-- Document extract --
Defeats Coppinger in tight, 112-minute marathon; Historic win for Columbian
By James Hawkins
Bloomfield Hills, Mich. — After a week filled with stunning upsets, dramatic comebacks, and five-game thrillers, it seemed only fitting Tuesday’s final at the 16th Motor City Open presented by The Suburban Collection would end with another five-game epic.
In front of a standing-room only crowd at the Birmingham Athletic Club, World #8 Miguel Angel Rodriguez won his first-ever PSA International 70 event after rallying from a game down to beat World #22 Stephen Coppinger in a grueling, 112-minute championship match: 9-11, 11-7, 8-11, 11-7, 11-3.
The victory came on the heels of Rodriguez’s semifinal run in last week’s Tournament of Champions in New York when he downed World #2 Greg Gaultier and #6 Peter Barker.
“This is like a dream come true. This is one of my favorite International 70 tournaments not only for the prizes, but for the squash community here. We always stay and they take care of us very well,” Rodriguez said. “I’m really happy because this is one of my best months in my entire career. It’s something I’ll never forget.”

(Collection entries)
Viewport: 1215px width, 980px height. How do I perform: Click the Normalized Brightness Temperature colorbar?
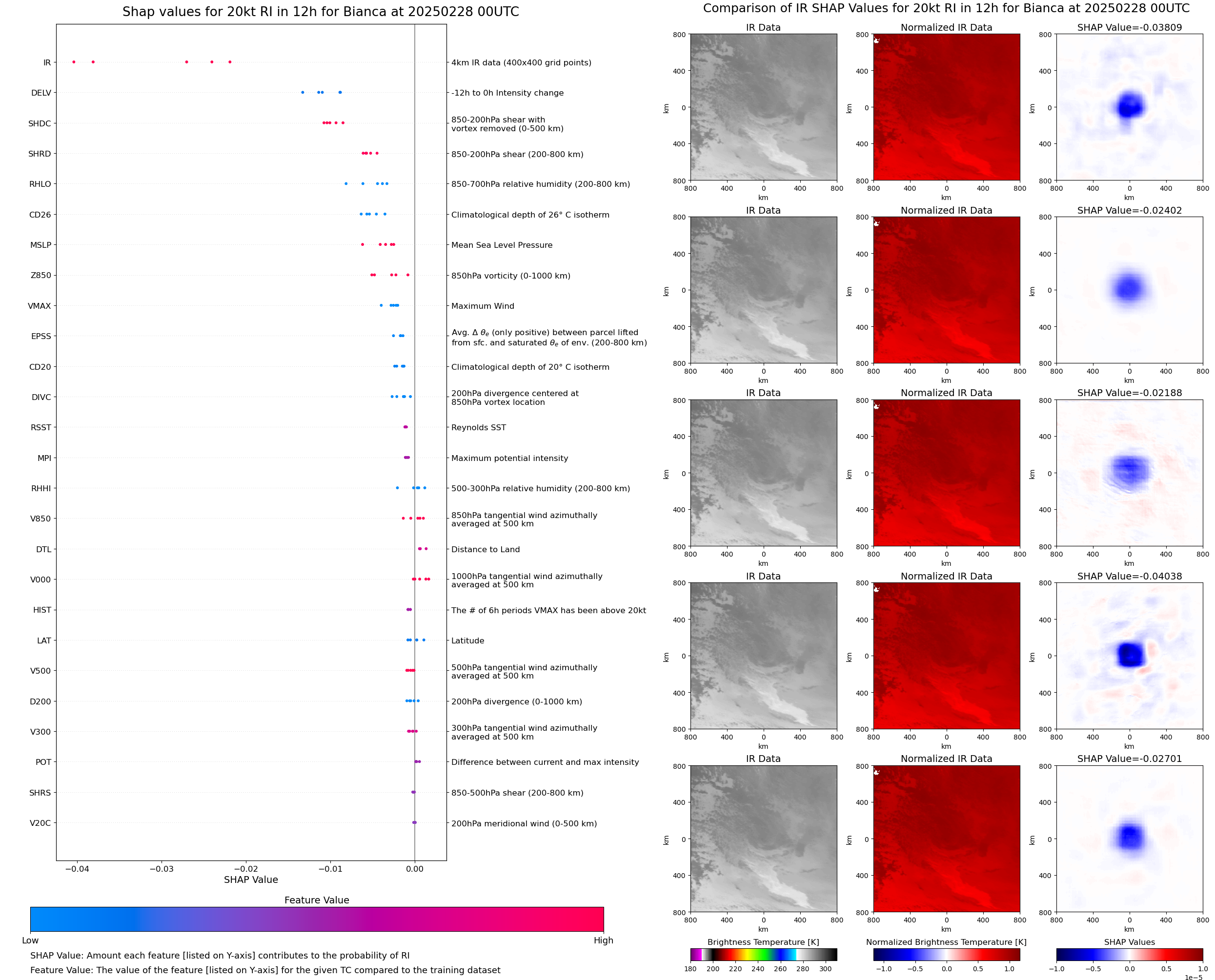[x=946, y=955]
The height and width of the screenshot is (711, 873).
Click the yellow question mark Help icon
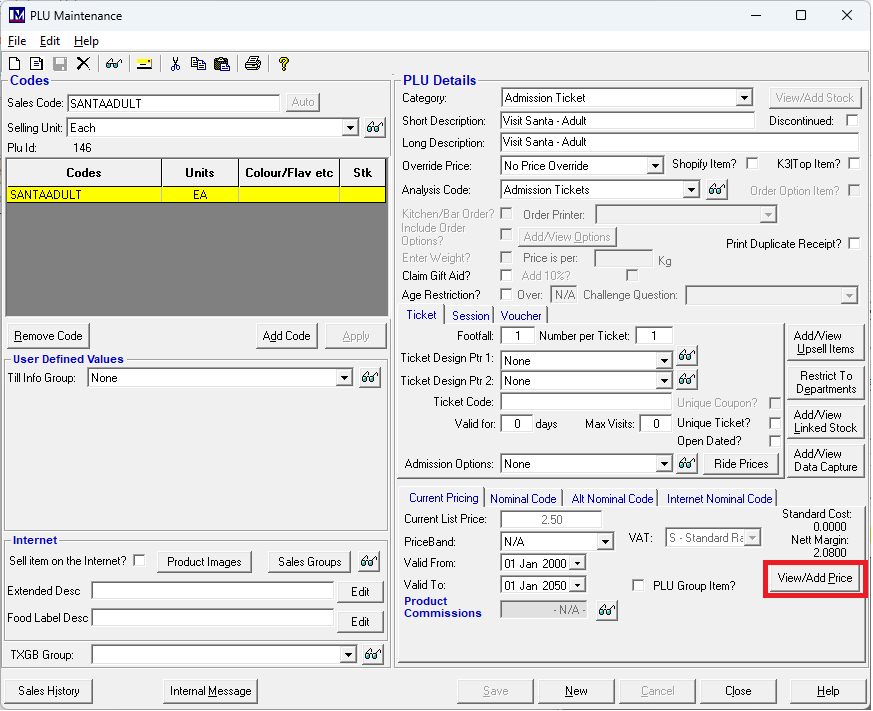pos(284,64)
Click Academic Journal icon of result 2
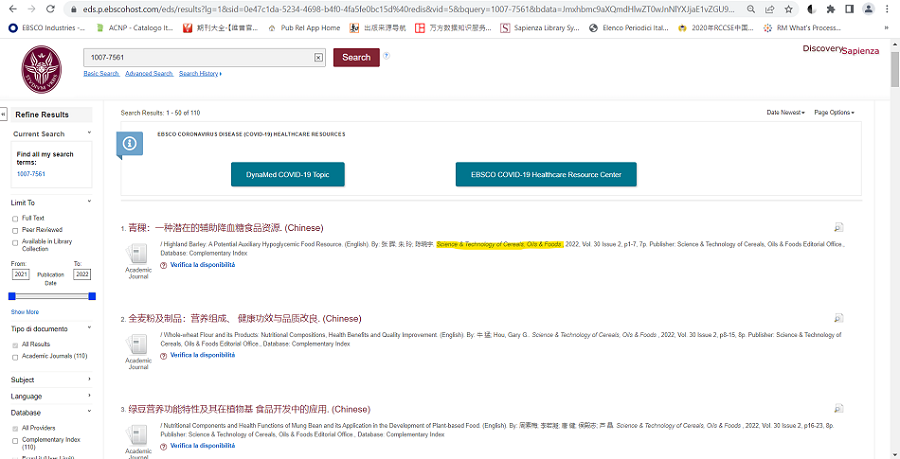The width and height of the screenshot is (900, 459). pyautogui.click(x=138, y=346)
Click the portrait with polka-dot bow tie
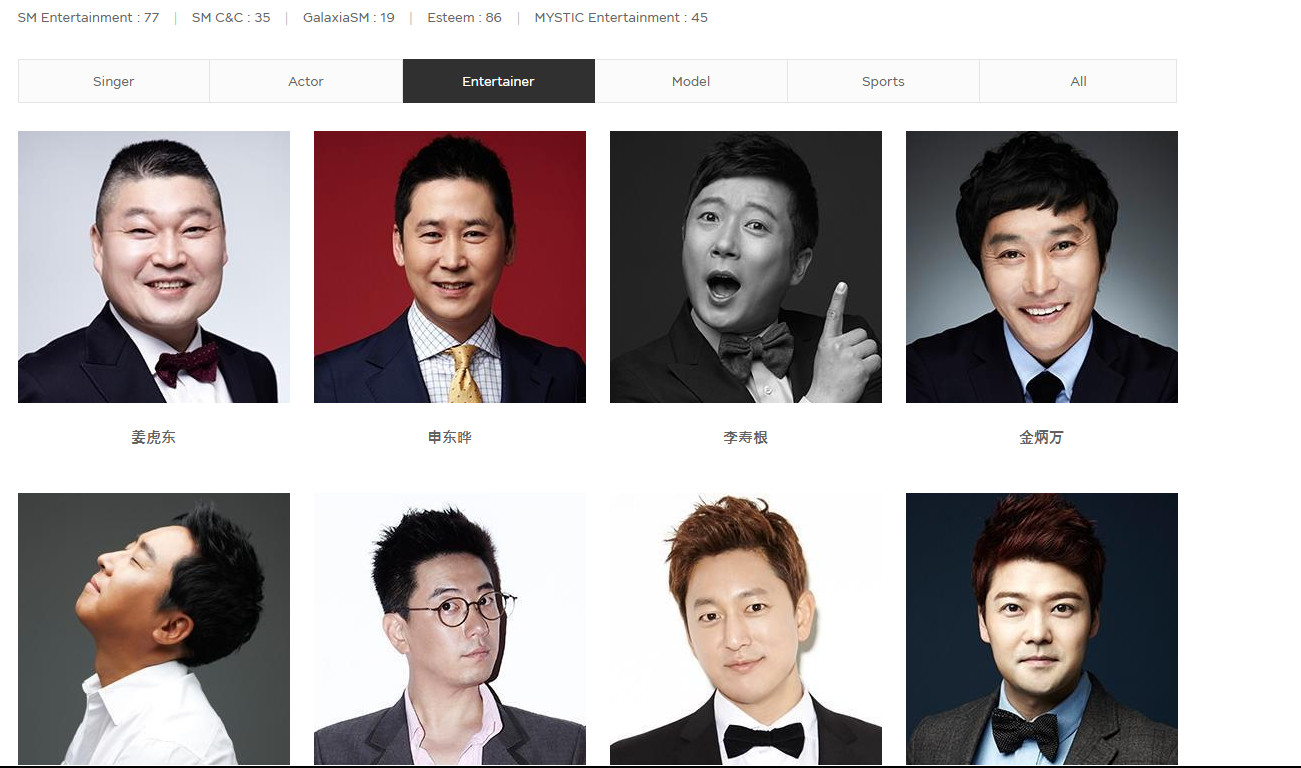Viewport: 1301px width, 768px height. pos(1042,629)
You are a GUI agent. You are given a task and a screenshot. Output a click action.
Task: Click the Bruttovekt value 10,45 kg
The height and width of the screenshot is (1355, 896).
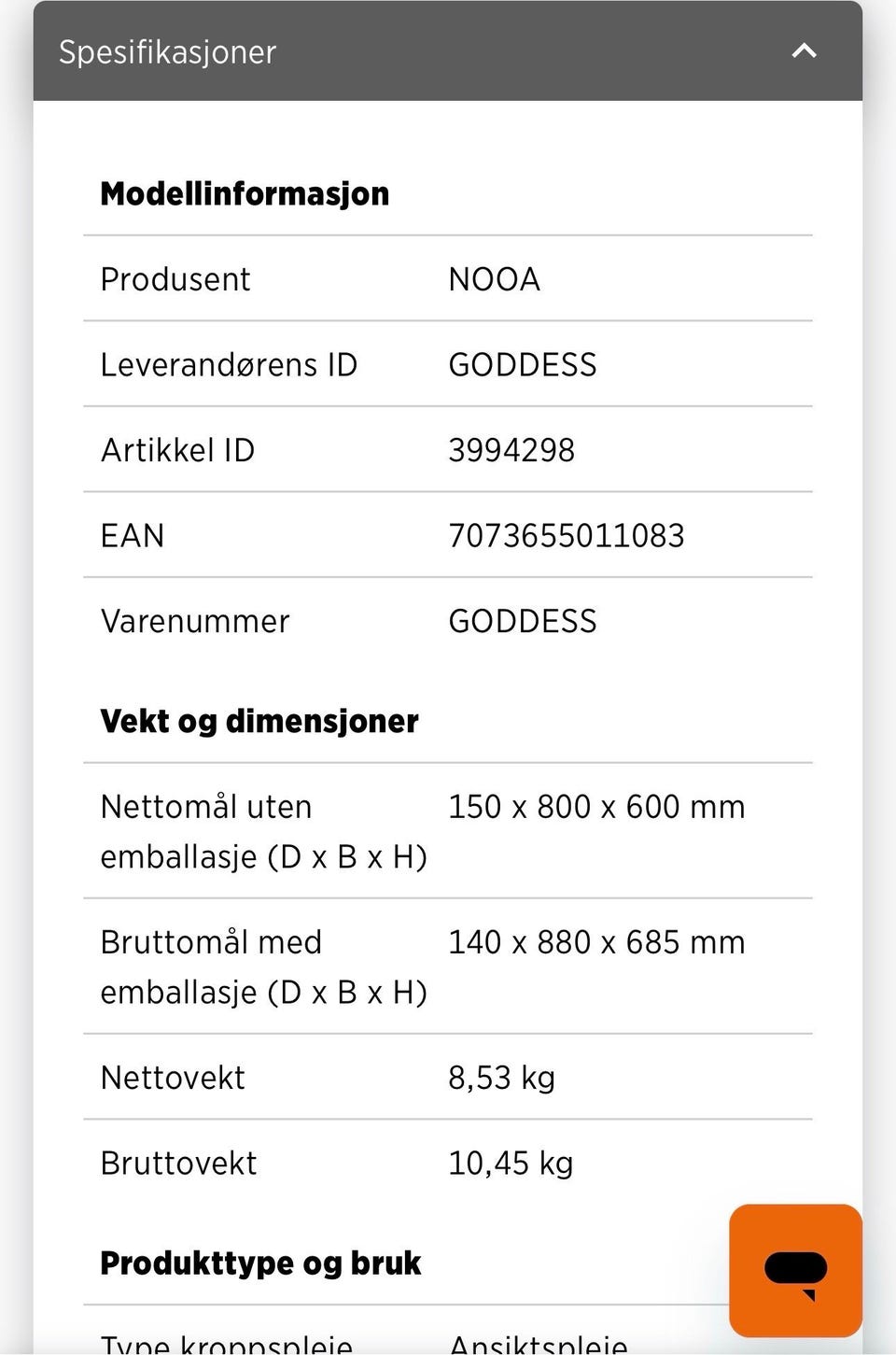click(511, 1163)
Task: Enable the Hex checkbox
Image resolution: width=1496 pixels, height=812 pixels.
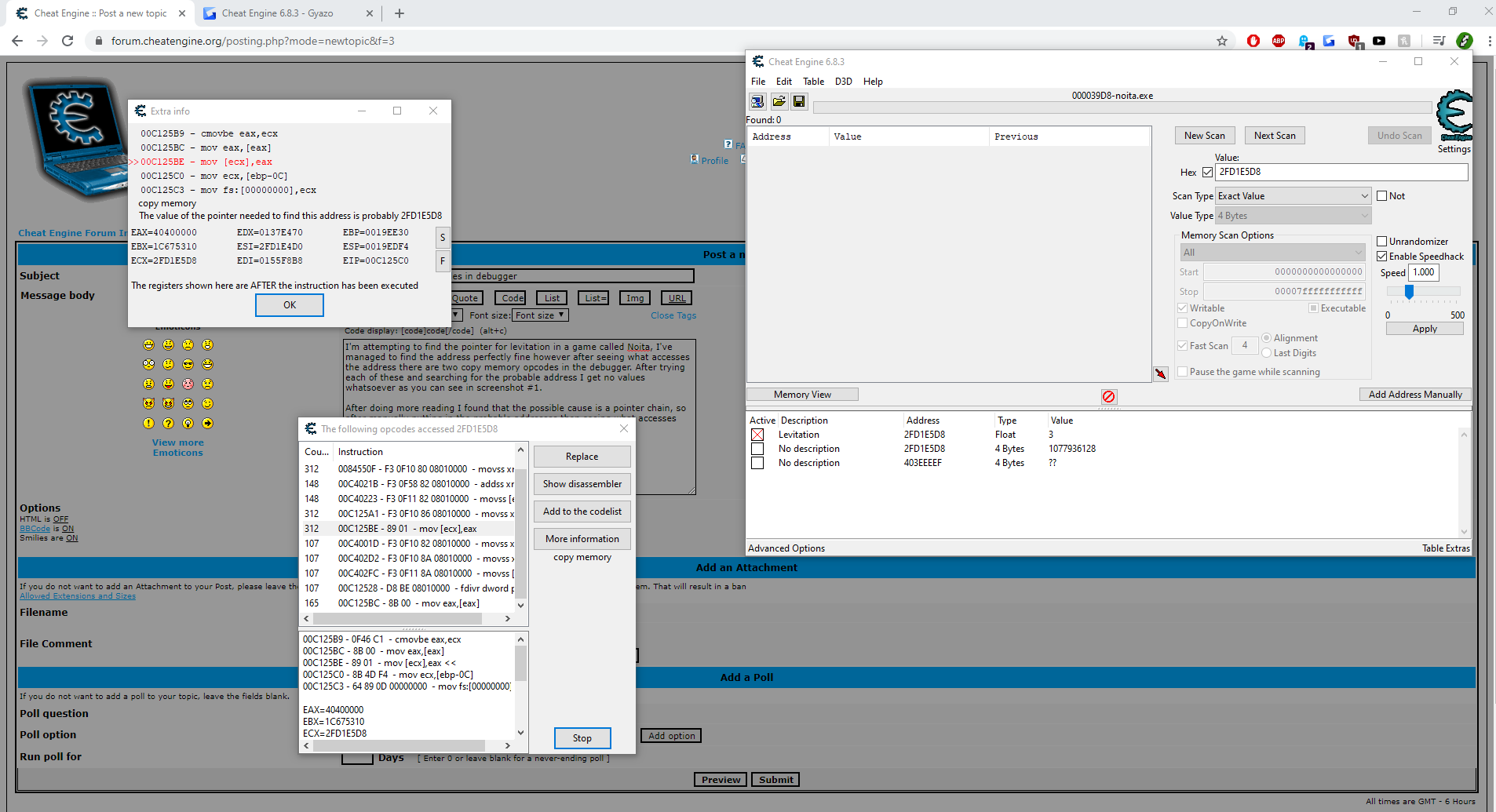Action: 1208,172
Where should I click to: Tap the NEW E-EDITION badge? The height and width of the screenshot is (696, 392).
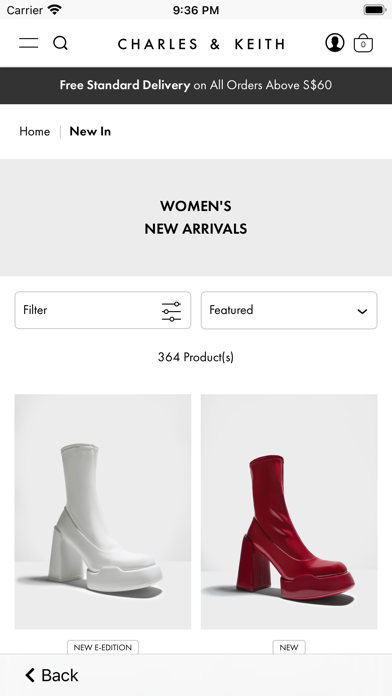103,647
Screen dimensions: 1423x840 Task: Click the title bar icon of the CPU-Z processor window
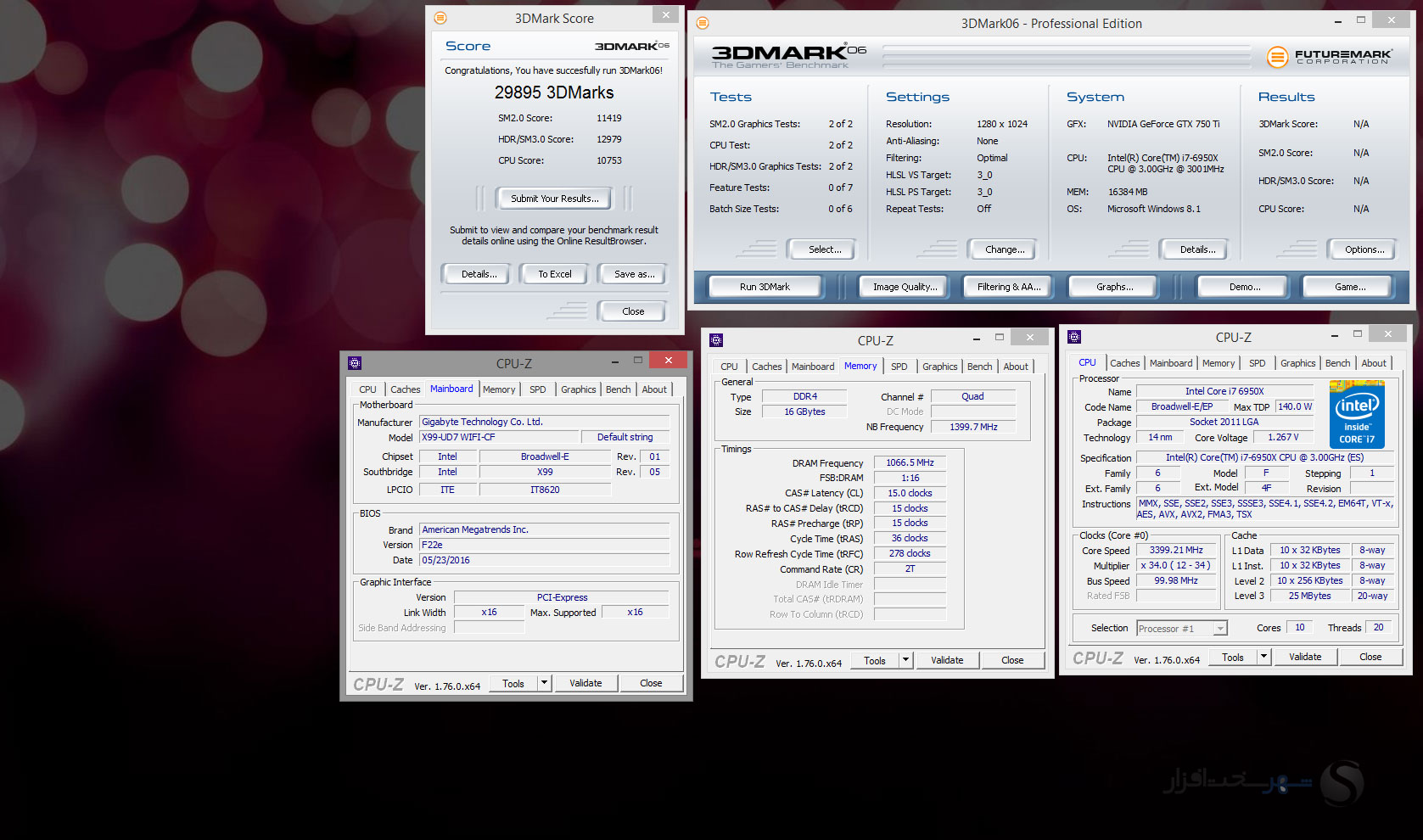[1074, 337]
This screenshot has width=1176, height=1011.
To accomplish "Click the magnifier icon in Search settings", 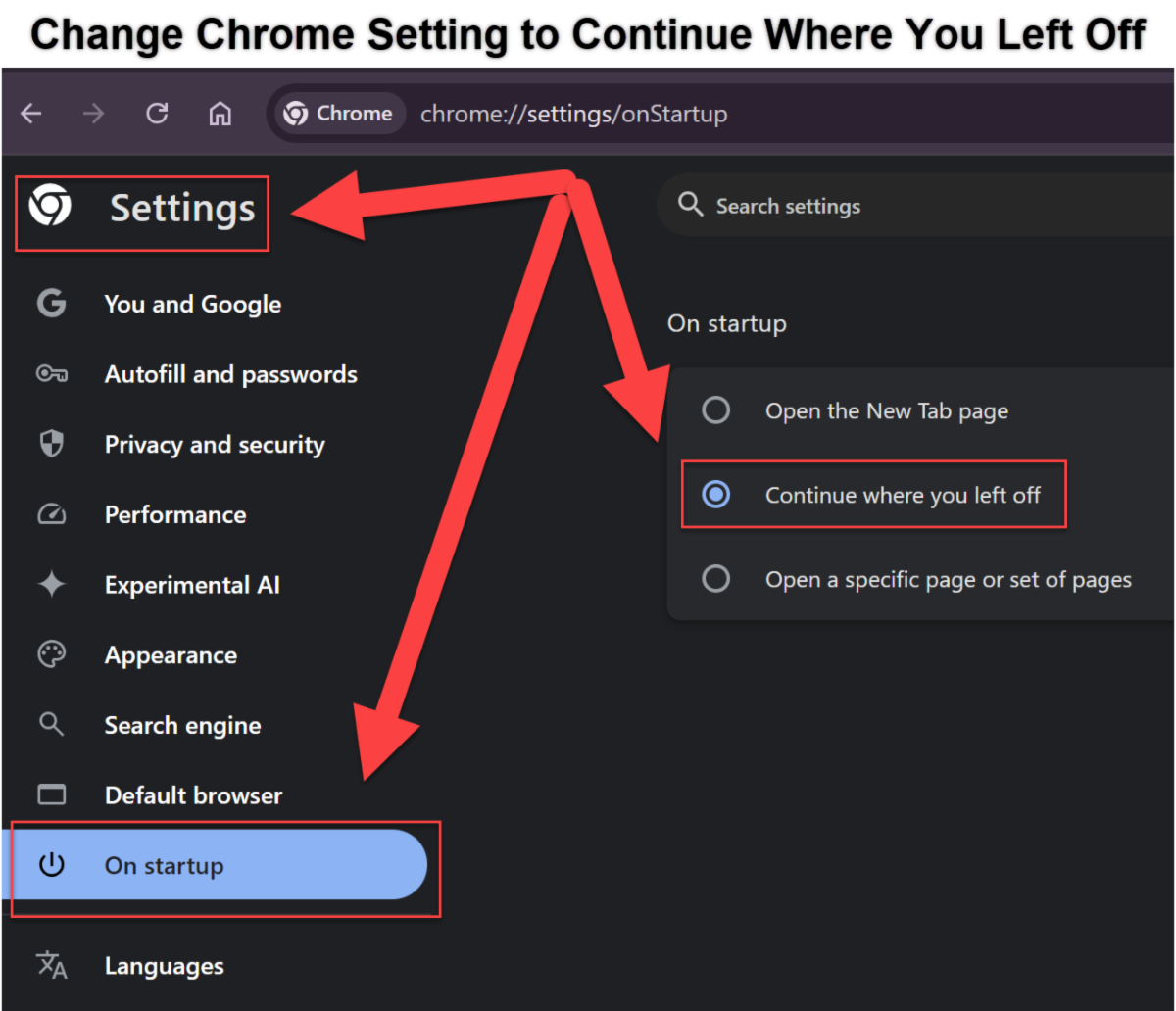I will pyautogui.click(x=691, y=205).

-- Problem description --
Please repeat everything in the Motor City Open article above from "Defeats Coppinger in" down to "another five-game epic.", word for word.

-- Result of the exercise --
Defeats Coppinger in tight, 112-minute marathon; Historic win for Columbian
By James Hawkins
Bloomfield Hills, Mich. — After a week filled with stunning upsets, dramatic comebacks, and five-game thrillers, it seemed only fitting Tuesday’s final at the 16th Motor City Open presented by The Suburban Collection would end with another five-game epic.